Stored records:
+--
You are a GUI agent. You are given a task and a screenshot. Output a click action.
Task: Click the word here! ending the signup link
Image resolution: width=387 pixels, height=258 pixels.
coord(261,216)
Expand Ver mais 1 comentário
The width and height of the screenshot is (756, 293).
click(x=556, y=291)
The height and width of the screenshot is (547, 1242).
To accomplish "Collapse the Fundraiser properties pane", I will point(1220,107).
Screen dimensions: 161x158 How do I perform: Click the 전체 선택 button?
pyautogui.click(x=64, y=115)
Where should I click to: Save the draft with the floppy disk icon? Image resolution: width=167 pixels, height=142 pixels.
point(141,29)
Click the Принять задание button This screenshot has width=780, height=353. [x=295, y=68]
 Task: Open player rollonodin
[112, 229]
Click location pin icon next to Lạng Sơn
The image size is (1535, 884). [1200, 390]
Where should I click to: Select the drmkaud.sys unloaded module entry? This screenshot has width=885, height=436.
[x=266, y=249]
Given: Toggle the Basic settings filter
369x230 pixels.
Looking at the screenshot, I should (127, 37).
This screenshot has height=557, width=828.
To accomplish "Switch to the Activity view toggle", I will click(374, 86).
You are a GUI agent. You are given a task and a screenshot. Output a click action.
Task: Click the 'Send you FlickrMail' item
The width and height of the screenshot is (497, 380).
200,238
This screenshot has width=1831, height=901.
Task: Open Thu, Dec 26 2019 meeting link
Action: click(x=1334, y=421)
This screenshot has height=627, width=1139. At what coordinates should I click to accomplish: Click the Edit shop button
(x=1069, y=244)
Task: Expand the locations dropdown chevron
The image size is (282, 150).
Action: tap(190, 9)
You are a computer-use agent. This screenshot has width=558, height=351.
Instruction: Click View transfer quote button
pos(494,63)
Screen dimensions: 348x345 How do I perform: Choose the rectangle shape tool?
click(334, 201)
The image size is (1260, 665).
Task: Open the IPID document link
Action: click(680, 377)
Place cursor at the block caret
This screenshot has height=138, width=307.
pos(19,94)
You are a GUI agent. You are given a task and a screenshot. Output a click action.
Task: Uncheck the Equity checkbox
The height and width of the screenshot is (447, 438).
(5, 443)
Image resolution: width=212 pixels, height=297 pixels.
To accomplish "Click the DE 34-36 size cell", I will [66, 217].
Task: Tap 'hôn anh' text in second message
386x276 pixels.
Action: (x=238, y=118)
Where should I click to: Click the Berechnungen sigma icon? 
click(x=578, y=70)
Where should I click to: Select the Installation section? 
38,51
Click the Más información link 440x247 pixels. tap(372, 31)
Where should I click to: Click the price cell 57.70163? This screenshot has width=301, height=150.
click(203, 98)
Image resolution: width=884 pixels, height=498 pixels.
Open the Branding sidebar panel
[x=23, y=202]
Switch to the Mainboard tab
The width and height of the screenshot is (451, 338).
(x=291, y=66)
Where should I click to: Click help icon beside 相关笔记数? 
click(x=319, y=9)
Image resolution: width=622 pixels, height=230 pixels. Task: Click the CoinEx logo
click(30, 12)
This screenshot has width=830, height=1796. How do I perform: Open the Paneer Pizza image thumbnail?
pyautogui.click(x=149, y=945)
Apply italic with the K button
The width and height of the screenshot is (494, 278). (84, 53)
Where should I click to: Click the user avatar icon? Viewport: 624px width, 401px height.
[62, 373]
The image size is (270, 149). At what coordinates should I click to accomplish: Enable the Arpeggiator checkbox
+--
### Task item
All the records above need to be transcribed exactly and in full.

### Exercise output
You are a GUI agent. You are given a task and a screenshot. Output a click action.
Task: Click the word here! ending the signup link
Image resolution: width=387 pixels, height=258 pixels.
coord(261,216)
Expand Ver mais 1 comentário
The width and height of the screenshot is (756, 293).
click(x=556, y=291)
The height and width of the screenshot is (547, 1242).
To accomplish "Collapse the Fundraiser properties pane", I will point(1220,107).
Screen dimensions: 161x158 How do I perform: Click the 전체 선택 button?
pyautogui.click(x=64, y=115)
Where should I click to: Save the draft with the floppy disk icon? Image resolution: width=167 pixels, height=142 pixels.
point(141,29)
Click the Принять задание button This screenshot has width=780, height=353. [x=295, y=68]
 Task: Open player rollonodin
[112, 229]
Click location pin icon next to Lạng Sơn
The image size is (1535, 884). [1200, 390]
Where should I click to: Select the drmkaud.sys unloaded module entry? This screenshot has width=885, height=436.
[x=266, y=249]
Given: Toggle the Basic settings filter
369x230 pixels.
Looking at the screenshot, I should (127, 37).
This screenshot has height=557, width=828.
To accomplish "Switch to the Activity view toggle", I will click(374, 86).
You are a GUI agent. You are given a task and a screenshot. Output a click action.
Task: Click the 'Send you FlickrMail' item
The width and height of the screenshot is (497, 380).
200,238
This screenshot has width=1831, height=901.
Task: Open Thu, Dec 26 2019 meeting link
Action: click(x=1334, y=421)
This screenshot has height=627, width=1139. At what coordinates should I click to accomplish: Click the Edit shop button
(x=1069, y=244)
Task: Expand the locations dropdown chevron
The image size is (282, 150).
Action: tap(190, 9)
You are a computer-use agent. This screenshot has width=558, height=351.
Instruction: Click View transfer quote button
pos(494,63)
Screen dimensions: 348x345 How do I perform: Choose the rectangle shape tool?
click(334, 201)
The image size is (1260, 665).
Task: Open the IPID document link
Action: click(680, 377)
Place cursor at the block caret
This screenshot has height=138, width=307.
pos(19,94)
You are a GUI agent. You are given a task and a screenshot. Output a click action.
Task: Uncheck the Equity checkbox
The height and width of the screenshot is (447, 438).
(5, 443)
Image resolution: width=212 pixels, height=297 pixels.
To accomplish "Click the DE 34-36 size cell", I will [66, 217].
Task: Tap 'hôn anh' text in second message
386x276 pixels.
Action: (x=238, y=118)
Where should I click to: Click the Berechnungen sigma icon? 
click(x=578, y=70)
Where should I click to: Select the Installation section? 
38,51
Click the Más información link 440x247 pixels. tap(372, 31)
Where should I click to: Click the price cell 57.70163? This screenshot has width=301, height=150.
click(203, 98)
Image resolution: width=884 pixels, height=498 pixels.
Open the Branding sidebar panel
[x=23, y=202]
Switch to the Mainboard tab
The width and height of the screenshot is (451, 338).
(x=291, y=66)
Where should I click to: Click help icon beside 相关笔记数? 
click(x=319, y=9)
Image resolution: width=622 pixels, height=230 pixels. Task: Click the CoinEx logo
click(30, 12)
This screenshot has width=830, height=1796. How do I perform: Open the Paneer Pizza image thumbnail?
pyautogui.click(x=149, y=945)
Apply italic with the K button
The width and height of the screenshot is (494, 278). (84, 53)
Where should I click to: Click the user avatar icon? Viewport: 624px width, 401px height.
[62, 373]
The image size is (270, 149). At what coordinates should I click to accomplish: Enable the Arpeggiator checkbox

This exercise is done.